Investors in Chinese gaming stocks have seen some pretty impressive earnings reports lately. Giant Interactive (NYSE:GA) topped expectations last week. The9 (NASDAQ:NCTY) and Perfect World (NASDAQ:PWRD) followed suit on Monday. This came on the heels of Sohu.com's (NASDAQ:SOHU) showing of robust growth in its fledgling online gaming in April. Last night was NetEase.com's (NASDAQ:NTES) turn to keep the party going.

It dropped the punch bowl.

The company behind China's popular Fantasy Westward Journey earned $0.30 per American depositary share during the first quarter, just below the $0.32 a share it earned a year ago and the $0.31  that analysts were expecting.

That's close, but we're not playing horseshoes here. NetEase still missed, and the miss underscores an otherwise solid report.

Revenue climbed 18% to $93.0 million, on the strength of a 15% boost in its online gaming business (now 85% of the revenue mix), a strong 38% surge in online advertising, and a 13% uptick in its previously moribund wireless value-added services arm. Wall Street was looking for only $82.3 million the top line.

Investors shouldn't read too much into the bottom-line miss, because like most companies, NetEase is paying a higher tax rate in China this year. NetEase's pretax profits actually improved by 15%, in line with its revenue gain.

If there is any consolation for NetEase, it's that it fared better than CDC (NASDAQ:CHINA).

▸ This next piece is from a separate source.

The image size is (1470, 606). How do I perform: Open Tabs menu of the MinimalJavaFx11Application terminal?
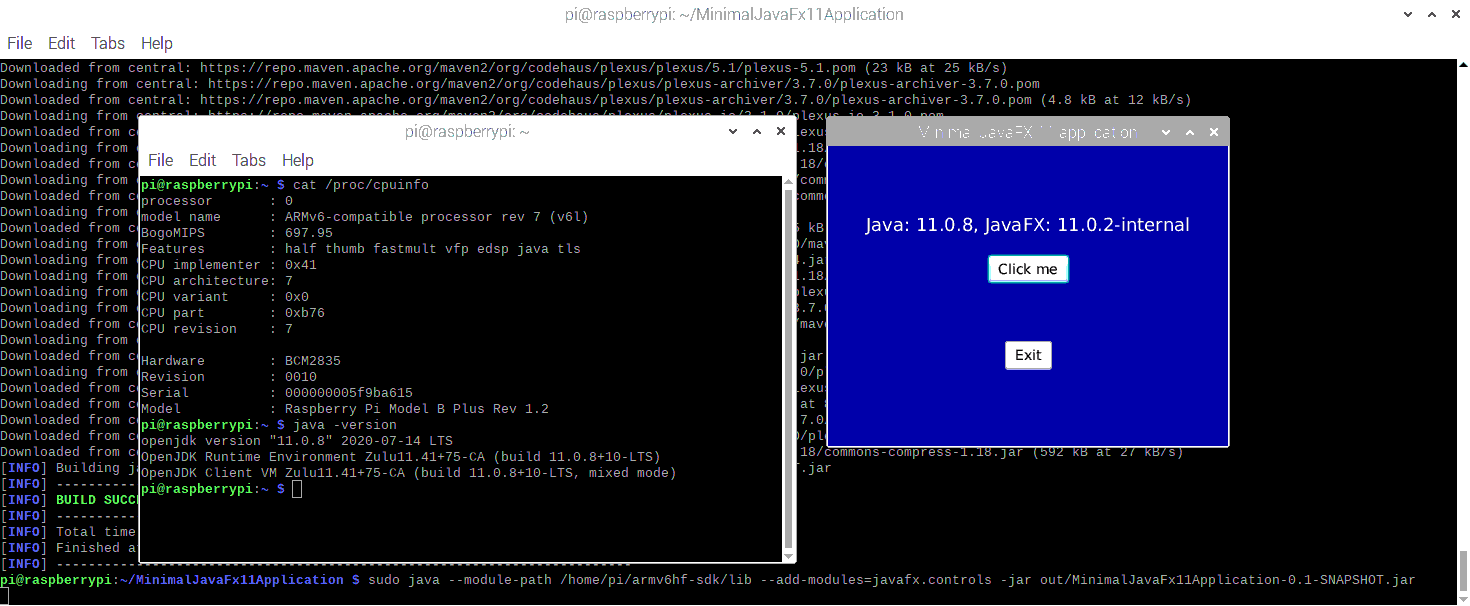coord(108,43)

The software maker, which also posted quarterly results last night, reported a small loss despite a 12% increase in revenue from continuing operations. CDC runs the China.com portal and is making a stab at the seemingly crowded online-gaming niche in China, but its bread-and-butter business remains selling corporate software solutions outside China, the country.

As for the state of online gaming, we have one more bellwether to go. Shanda Interactive (NASDAQ:SNDA) can get the party started again with next week's report. In the meantime, Chinese gaming companies are in a literal lull. China's Internet cafes reopened this morning, after three days of mourning for the victims of last week's catastrophic earthquakes.

NetEase came up short, but with nearly $5 a share in cash and growing again in a high-margin niche, it can't keep this party quiet for too much longer.